To end somewhere close to where I began, I want to go back to the Indian ‘mutiny’ of 1857.** It was an event that, like 9/11 elicited highly emotive and very public responses, in which writers and thinkers including Charles Dickens responded to what was essentially a military insurrection that got out of control by advocating mass genocide. The parallels between the events of September 2001 and the subsequent wrath of the Bush administration are tempting here (and I’m using the term wrath with a strong awareness that it is for the most part an historically-bound emotional response). Diana Francis and those responding to her post were mostly able to situate themselves in relation to a critique of US cultural imperialism. The ‘mutiny’ was very much a media event, in which erroneous reporting whipped up a racist furore in England (albeit much more slowly than the real time in which CNN dramatizes disaster). As with 9/11, there were clear signs for those who were willing to see them that some sort of uprising was inevitable. Yet, what makes me pause with both this unwieldy comparison of events separated by more than 150 years, and my application of Massumi, is the question of shame.
Queen Victoria’s immediate public response to events of May and June 1857 was to declare a day of national fasting and humiliation, and more than 150 churches opened their doors to members of the public who wished to humble themselves. For the Victorians, this event was an expression of divine disapproval (and large-scale fires were often interpreted in the same way). The acceptance of shame, if not responsibility, was part of their grieving and healing process and a much more wholesale, visceral and public experience than the way we express shame today. I can say, ‘I am ashamed of British/American/Australian foreign policy’, but it would not occur to me to express that shame through starvation and abjection, actions which are both personal and collective and which might, it occurs to me, be cathartic too.

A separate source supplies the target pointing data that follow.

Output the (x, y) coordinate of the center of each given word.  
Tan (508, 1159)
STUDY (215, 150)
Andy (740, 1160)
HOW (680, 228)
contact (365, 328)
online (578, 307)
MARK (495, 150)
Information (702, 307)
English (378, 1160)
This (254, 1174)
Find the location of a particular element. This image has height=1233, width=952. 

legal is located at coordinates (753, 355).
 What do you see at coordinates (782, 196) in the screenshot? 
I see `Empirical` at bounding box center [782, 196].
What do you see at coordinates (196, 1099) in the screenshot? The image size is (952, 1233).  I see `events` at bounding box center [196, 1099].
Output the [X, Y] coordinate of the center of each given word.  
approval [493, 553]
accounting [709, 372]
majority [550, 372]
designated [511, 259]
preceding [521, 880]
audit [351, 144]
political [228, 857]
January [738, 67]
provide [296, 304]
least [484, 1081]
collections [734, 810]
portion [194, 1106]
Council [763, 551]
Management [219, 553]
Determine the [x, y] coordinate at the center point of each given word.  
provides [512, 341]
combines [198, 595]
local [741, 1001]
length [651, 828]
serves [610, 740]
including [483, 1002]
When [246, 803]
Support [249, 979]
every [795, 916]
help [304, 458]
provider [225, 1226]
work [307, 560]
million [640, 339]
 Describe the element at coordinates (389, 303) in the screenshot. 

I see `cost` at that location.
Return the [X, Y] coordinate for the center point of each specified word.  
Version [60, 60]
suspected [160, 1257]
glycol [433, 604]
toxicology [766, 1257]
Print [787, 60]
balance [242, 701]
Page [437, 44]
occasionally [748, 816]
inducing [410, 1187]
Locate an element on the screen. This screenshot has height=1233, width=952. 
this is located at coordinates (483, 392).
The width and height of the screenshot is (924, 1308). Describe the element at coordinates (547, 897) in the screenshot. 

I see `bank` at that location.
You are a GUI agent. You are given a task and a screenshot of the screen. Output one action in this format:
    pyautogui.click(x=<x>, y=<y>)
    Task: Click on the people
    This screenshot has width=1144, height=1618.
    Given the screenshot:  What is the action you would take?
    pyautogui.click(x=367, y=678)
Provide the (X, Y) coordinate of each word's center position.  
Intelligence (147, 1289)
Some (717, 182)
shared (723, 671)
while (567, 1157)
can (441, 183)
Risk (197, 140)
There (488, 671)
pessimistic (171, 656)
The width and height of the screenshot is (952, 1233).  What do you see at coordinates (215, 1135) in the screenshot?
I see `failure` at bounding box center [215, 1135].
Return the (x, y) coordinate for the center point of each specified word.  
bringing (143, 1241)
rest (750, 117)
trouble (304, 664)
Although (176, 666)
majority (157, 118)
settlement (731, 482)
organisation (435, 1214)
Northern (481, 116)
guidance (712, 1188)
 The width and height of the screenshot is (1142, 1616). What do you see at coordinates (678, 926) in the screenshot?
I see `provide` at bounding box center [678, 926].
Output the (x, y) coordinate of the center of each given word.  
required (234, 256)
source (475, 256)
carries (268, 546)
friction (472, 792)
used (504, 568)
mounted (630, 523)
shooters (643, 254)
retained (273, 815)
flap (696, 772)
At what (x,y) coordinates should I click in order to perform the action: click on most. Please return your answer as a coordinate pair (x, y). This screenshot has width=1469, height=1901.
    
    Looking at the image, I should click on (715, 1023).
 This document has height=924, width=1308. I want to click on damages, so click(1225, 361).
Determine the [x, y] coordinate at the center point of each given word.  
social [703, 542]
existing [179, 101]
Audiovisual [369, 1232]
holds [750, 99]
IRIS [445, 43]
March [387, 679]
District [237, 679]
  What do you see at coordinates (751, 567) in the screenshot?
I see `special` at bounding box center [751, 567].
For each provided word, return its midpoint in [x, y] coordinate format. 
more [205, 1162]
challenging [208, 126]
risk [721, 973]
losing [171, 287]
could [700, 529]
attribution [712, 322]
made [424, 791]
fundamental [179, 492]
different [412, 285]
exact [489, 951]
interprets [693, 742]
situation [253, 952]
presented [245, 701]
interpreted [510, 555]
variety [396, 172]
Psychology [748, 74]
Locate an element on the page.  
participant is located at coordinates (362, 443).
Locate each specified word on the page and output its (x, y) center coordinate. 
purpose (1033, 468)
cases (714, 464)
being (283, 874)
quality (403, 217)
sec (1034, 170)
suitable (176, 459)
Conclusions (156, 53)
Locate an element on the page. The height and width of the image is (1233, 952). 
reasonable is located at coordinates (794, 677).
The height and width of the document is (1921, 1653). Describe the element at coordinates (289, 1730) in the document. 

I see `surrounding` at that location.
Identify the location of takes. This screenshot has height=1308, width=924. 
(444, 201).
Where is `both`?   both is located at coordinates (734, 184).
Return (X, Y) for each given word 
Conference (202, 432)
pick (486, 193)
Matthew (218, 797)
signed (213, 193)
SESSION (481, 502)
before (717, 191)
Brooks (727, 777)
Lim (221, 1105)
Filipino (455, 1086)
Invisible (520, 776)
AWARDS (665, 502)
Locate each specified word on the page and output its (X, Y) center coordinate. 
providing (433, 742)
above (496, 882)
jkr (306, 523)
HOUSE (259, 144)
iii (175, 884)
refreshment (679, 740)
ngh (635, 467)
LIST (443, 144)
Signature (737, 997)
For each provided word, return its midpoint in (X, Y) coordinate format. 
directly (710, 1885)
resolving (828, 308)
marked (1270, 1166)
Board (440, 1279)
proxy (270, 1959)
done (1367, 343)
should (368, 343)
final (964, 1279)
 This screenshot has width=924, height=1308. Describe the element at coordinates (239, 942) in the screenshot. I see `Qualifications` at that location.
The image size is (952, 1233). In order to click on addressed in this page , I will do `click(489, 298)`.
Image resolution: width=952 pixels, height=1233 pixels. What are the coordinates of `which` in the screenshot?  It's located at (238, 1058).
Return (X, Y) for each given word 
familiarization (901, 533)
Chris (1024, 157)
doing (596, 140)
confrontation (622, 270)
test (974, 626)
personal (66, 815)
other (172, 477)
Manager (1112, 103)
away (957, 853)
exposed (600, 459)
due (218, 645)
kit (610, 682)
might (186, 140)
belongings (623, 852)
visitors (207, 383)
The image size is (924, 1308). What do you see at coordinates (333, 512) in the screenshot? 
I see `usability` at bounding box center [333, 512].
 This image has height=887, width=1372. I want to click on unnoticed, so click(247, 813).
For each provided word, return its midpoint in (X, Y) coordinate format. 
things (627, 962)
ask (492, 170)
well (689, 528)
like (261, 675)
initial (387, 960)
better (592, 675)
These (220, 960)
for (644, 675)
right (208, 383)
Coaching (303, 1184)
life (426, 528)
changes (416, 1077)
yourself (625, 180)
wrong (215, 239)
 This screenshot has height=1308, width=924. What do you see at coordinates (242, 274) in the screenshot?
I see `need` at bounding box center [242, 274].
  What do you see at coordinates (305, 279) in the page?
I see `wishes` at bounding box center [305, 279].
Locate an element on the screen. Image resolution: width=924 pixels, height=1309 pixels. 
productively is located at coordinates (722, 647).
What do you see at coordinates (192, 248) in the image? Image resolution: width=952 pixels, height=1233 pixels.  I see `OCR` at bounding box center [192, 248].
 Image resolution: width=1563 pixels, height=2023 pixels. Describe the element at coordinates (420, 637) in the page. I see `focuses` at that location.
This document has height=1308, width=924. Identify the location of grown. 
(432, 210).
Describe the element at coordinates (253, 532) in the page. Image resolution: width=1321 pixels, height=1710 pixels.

It is here, then, that I see and feel historical distinctions and an embodied emotional response that is deeply alien. With that knowledge, I need to continue to question the utility and responsibility of myself collapsing disasters into one another, and to accept that the historical emotion might be elusive and inscrutable, even while I continue to chase it.
*I am grateful to Diana Pharoah Francis for permission to cite her post to the VICTORIA-L listserv
**I use this term because this is what the Victorians called the event now known as the first Indian War of Independence.